* [Activity]:
Word for word, print out all of the data, omitting every image.

#### Data extract ####

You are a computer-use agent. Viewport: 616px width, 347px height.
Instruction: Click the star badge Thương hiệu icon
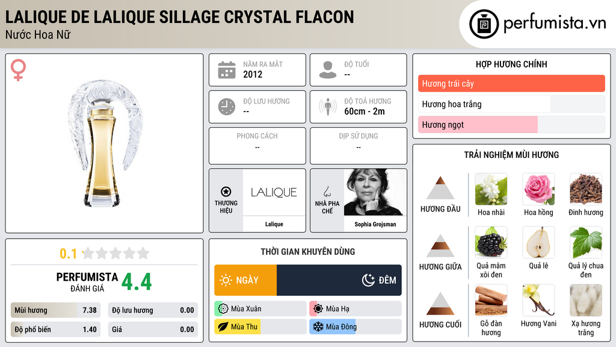coord(226,192)
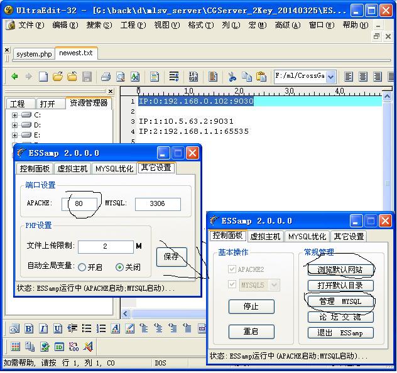Click the 保存 button
This screenshot has height=373, width=397.
click(171, 257)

####

* [Exercise solution]:
You are a computer-use agent. Viewport: 616px width, 347px height.
Instruction: Click the star badge Thương hiệu icon
coord(226,192)
Click the 保存 button
This screenshot has height=373, width=397.
click(171, 257)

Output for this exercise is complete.